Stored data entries
§
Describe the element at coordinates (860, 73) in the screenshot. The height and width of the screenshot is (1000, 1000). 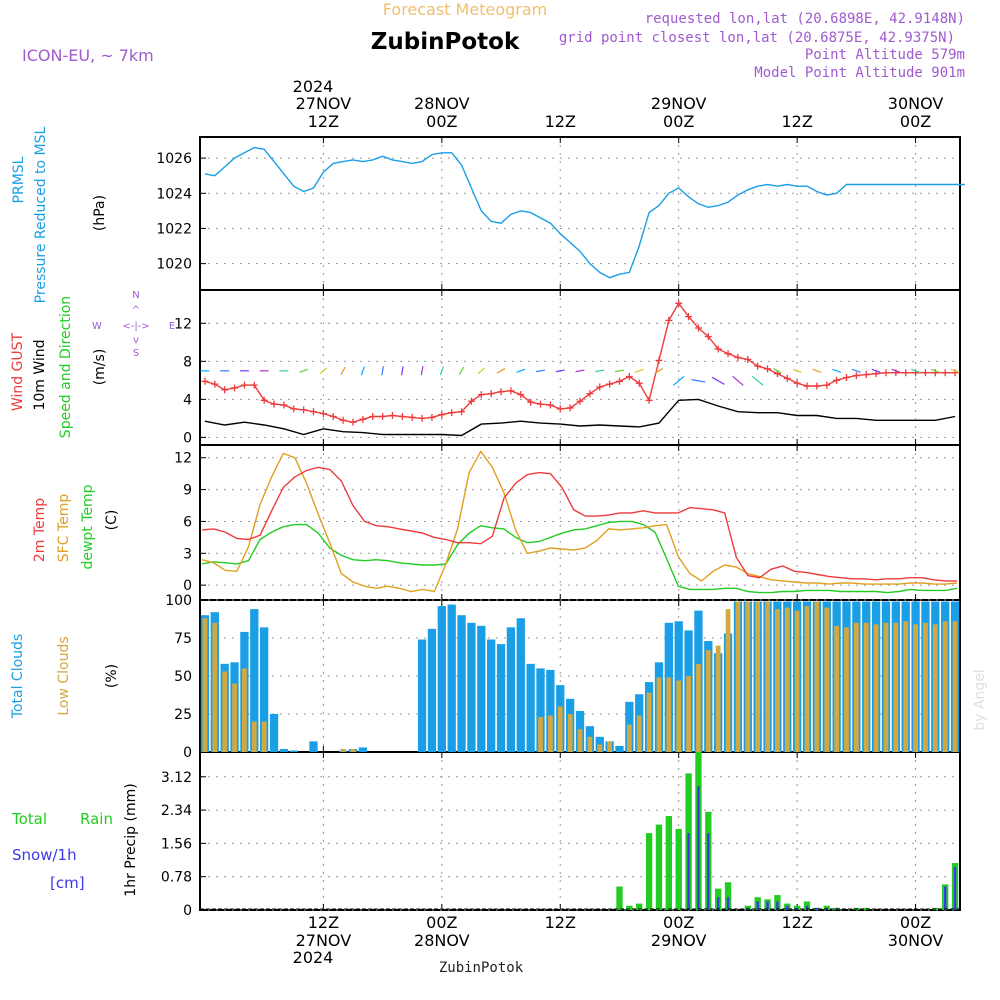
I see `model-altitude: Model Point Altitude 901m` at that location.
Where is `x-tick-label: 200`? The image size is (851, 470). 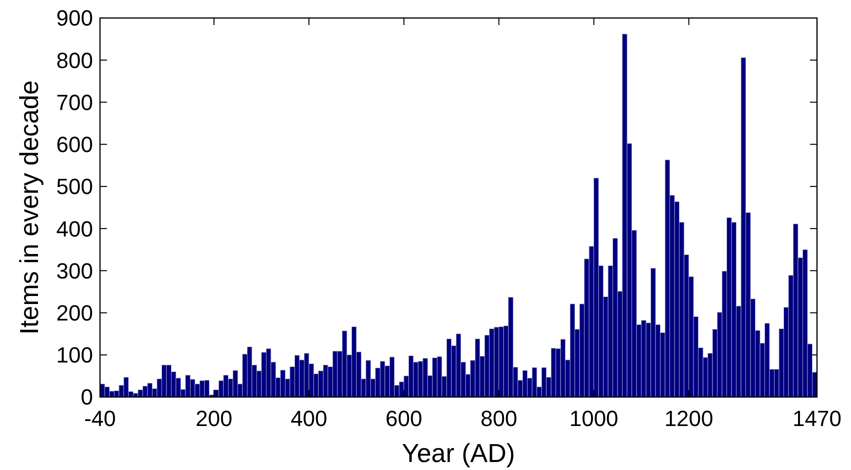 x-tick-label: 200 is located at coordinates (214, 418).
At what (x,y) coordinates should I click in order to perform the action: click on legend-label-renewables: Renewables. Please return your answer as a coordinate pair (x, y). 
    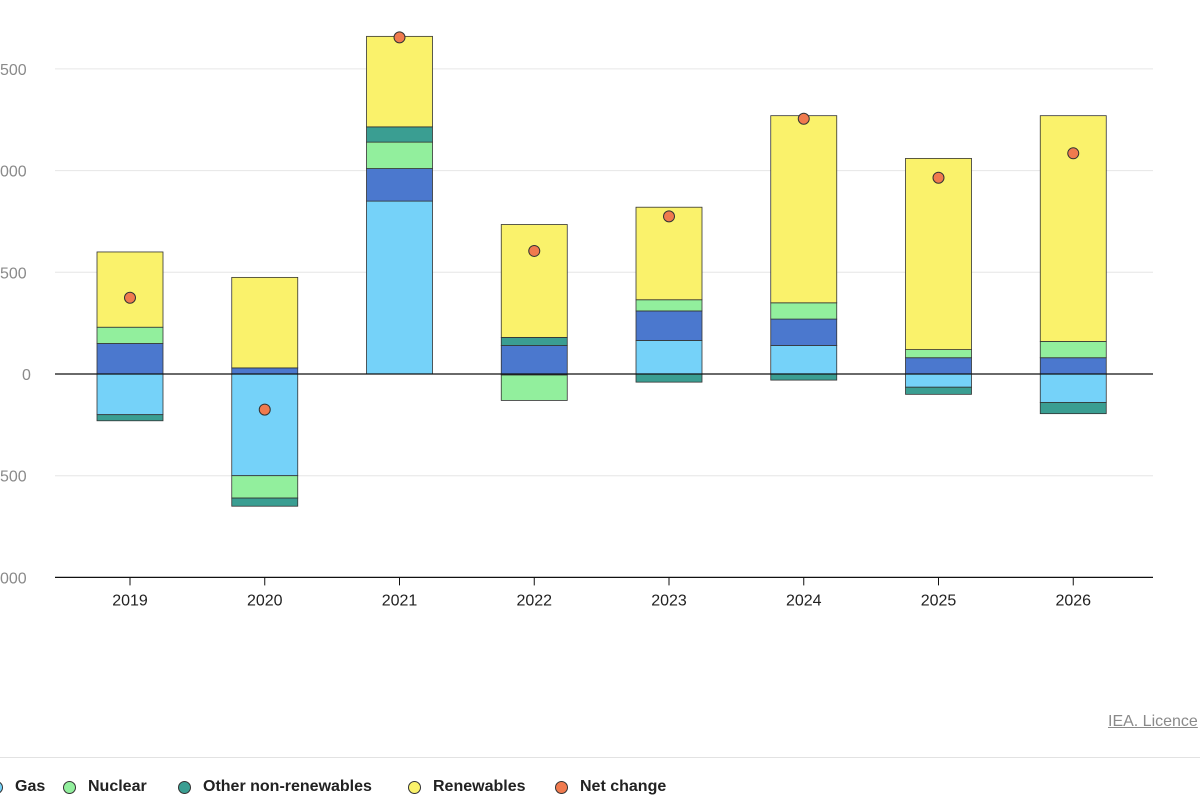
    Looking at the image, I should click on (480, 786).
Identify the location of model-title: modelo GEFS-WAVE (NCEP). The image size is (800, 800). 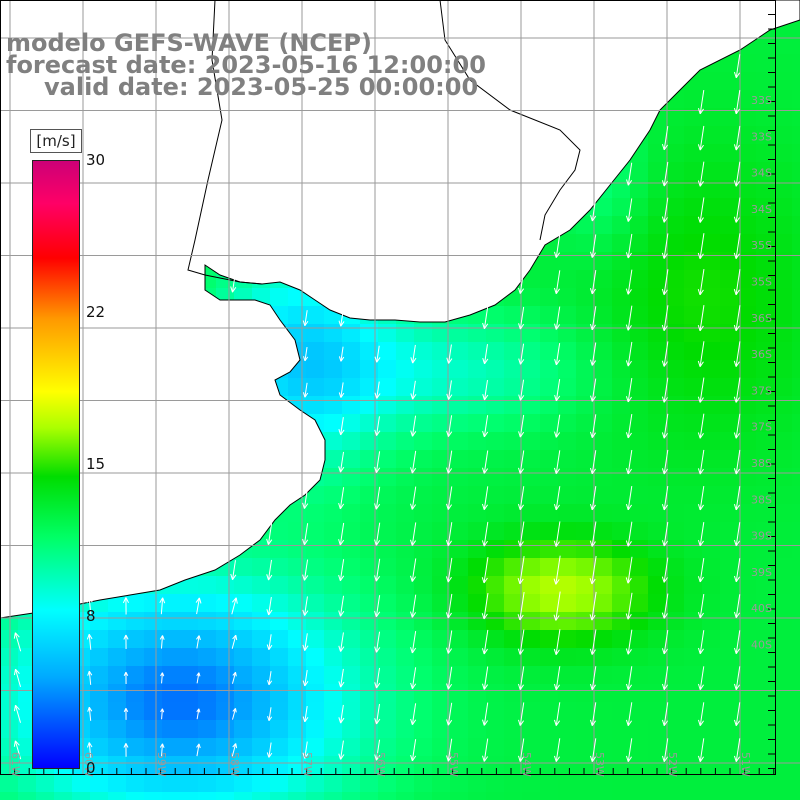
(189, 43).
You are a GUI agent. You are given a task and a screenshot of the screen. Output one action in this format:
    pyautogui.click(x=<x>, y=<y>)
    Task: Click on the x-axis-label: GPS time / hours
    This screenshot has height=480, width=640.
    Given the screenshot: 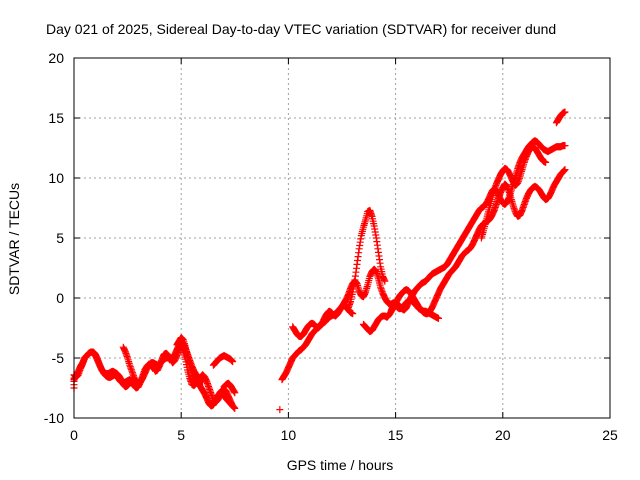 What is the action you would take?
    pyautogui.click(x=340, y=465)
§
▸ WHAT TO PRODUCE
Count the lines in the records above, including their answers, that contain the word "should", and reply with only that number.

▸ WRITTEN SOLUTION
2